La société B a exposé 100 M€ de dépenses dont 40 M€ au titre du laboratoire A2 à compter du 1er juillet N.

Par hypothèse, les sociétés A et B bénéficiaient déjà du CIR au titre des années 2006 à 2010, et elles n'ont perçu aucune subvention ni avance remboursable.

La société A aura donc droit à un crédit d'impôt de 32,5 M€ et la société B de 30 M€.

   

A

B

A1

A2

B1

A2

Dépenses exposées en millions d'euros

100

50

60

40

Base de calcul en millions d'euros

150

100

CIR en millions d'euros

Taux de 30 %

30

30

Taux de 5 %

2,5

0

Total

32,5

30

Exemple de calcul en cas d'opérations de restructuration

(80 à 90)

C. Sociétés de personnes n'ayant pas opté pour leur assujettissement à l'impôt sur les sociétés

100

Les sociétés de personnes mentionnées à l'article 8 du CGI, et à l'article 238 bis L du CGI et les groupements mentionnés à l'article 239 quater du CGI, à l'article 239 quater B du CGI et à l'article 239 quater C du CGI qui ne sont pas soumis à l'impôt sur les sociétés, ne peuvent, en l'absence d'option pour leur assujettissement à l'impôt sur les sociétés, bénéficier eux-mêmes du CIR.

Aux termes de l'article 244 quater B du CGI, le crédit d'impôt recherche dont ces sociétés ou groupements pourraient bénéficier est transféré à leurs membres proportionnellement à leurs droits, pour être imputé par ceux-ci sur leurs impositions personnelles.

110

Lorsque les associés et membres de ces sociétés sont des personnes physiques, seules celles qui participent à l'exploitation au sens du I de l'article 151 nonies du CGI peuvent bénéficier du crédit d'impôt.

Ainsi, seules les personnes physiques qui participent directement, régulièrement et personnellement à l'exercice de l'activité professionnelle peuvent bénéficier du crédit d'impôt à proportion de leurs droits dans la société.

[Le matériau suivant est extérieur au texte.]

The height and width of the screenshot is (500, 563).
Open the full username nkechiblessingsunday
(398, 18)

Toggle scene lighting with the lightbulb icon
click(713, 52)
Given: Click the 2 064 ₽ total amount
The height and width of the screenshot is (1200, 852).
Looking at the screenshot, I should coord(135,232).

La participation à l'exercice de l'activité professionnelle au sens du I de l'article 151 nonies du CGI suppose que l'associé accomplisse des actes précis et des diligences réelles caractérisant l'exercice d'une profession et dont la nature dépend de la taille de l'exploitation, des secteurs d'activité et des usages (présence sur le lieu de travail, démarchage et réception de la clientèle, participation directe à l'exploitation, contacts avec les fournisseurs, déplacements professionnels, participation aux décisions engageant l'exploitation, etc.).

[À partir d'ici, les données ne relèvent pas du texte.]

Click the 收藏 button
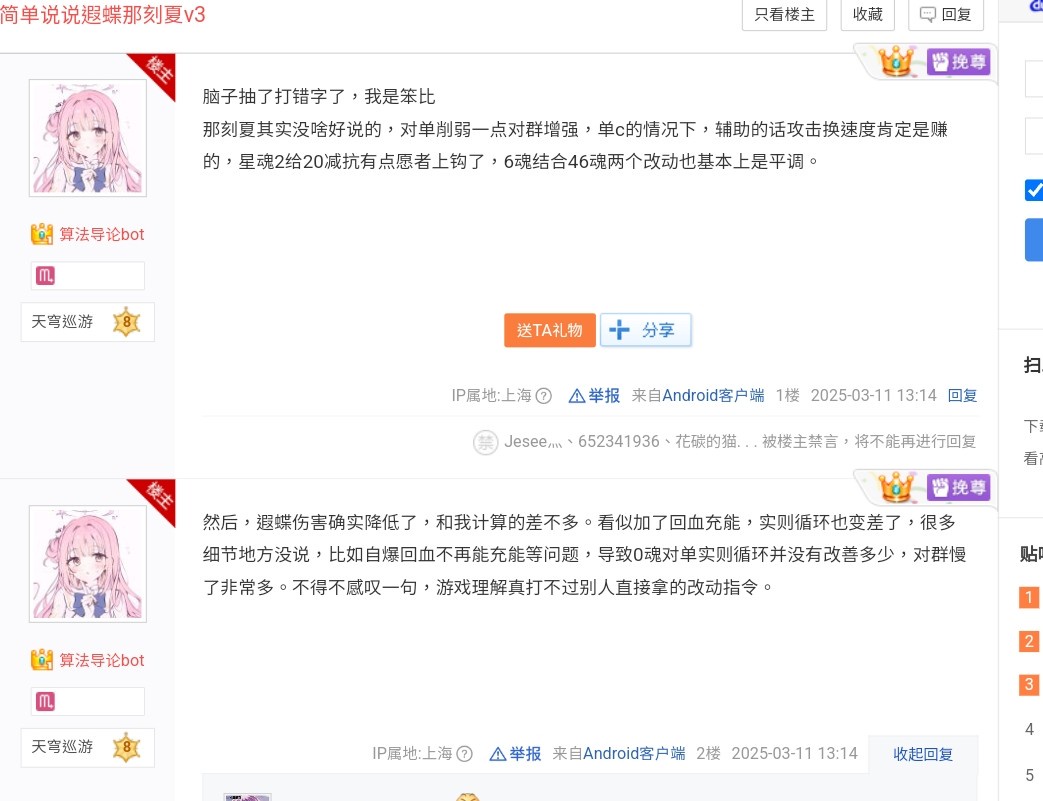Image resolution: width=1043 pixels, height=801 pixels. [867, 15]
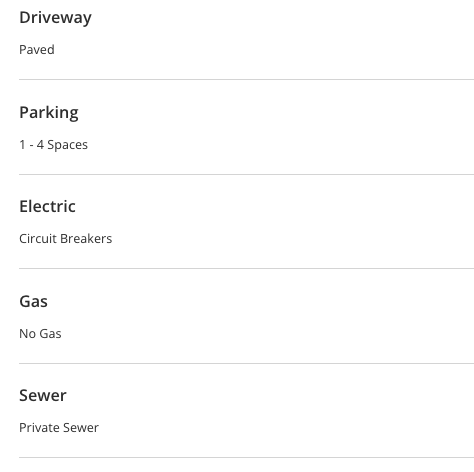Click the Driveway section heading
This screenshot has width=474, height=472.
(55, 18)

Ces tâches peuvent faire l'objet d'une répartition entre les associés. Il n'est pas nécessaire que chacun d'eux accomplisse l'ensemble des actes et diligences caractérisant la profession exercée par l'entreprise.

120

Par ailleurs, conformément aux dispositions du 1 du II bis de l'article 244 quater B du CGI, les dispositions relatives au plafonnement du crédit d'impôt afférent aux dépenses d'élaboration de nouvelles collections mentionnées au III § 370 à 390 du BOI-BIC-RICI-10-10-40 s'appliquent tant au niveau de la société de personnes qu'au niveau de chacun des associés.